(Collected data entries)
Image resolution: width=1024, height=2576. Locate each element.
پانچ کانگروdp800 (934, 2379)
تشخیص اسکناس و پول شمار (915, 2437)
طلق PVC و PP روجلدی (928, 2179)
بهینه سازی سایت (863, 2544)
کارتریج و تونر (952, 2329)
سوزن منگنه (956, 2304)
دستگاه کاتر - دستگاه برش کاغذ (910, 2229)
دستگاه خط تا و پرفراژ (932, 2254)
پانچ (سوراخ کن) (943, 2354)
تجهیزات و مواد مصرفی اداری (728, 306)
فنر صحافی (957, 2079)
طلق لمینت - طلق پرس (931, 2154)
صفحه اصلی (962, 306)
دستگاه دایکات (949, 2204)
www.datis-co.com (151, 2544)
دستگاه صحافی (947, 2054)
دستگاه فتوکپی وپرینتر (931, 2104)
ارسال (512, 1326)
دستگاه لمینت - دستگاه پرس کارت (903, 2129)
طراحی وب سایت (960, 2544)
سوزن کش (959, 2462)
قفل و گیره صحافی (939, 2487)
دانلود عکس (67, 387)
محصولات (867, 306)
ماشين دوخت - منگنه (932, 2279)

**WORK ORDER**. The entries above hold a line with "دستگاه کاتر - دستگاه برش کاغذ (910, 2229)" and a later line with "ارسال (512, 1326)". Write out exactly those lines and all lines between, nothing more.

**YOUR RESPONSE**.
دستگاه کاتر - دستگاه برش کاغذ (910, 2229)
دستگاه خط تا و پرفراژ (932, 2254)
پانچ (سوراخ کن) (943, 2354)
تجهیزات و مواد مصرفی اداری (728, 306)
فنر صحافی (957, 2079)
طلق لمینت - طلق پرس (931, 2154)
صفحه اصلی (962, 306)
دستگاه دایکات (949, 2204)
www.datis-co.com (151, 2544)
دستگاه صحافی (947, 2054)
دستگاه فتوکپی وپرینتر (931, 2104)
ارسال (512, 1326)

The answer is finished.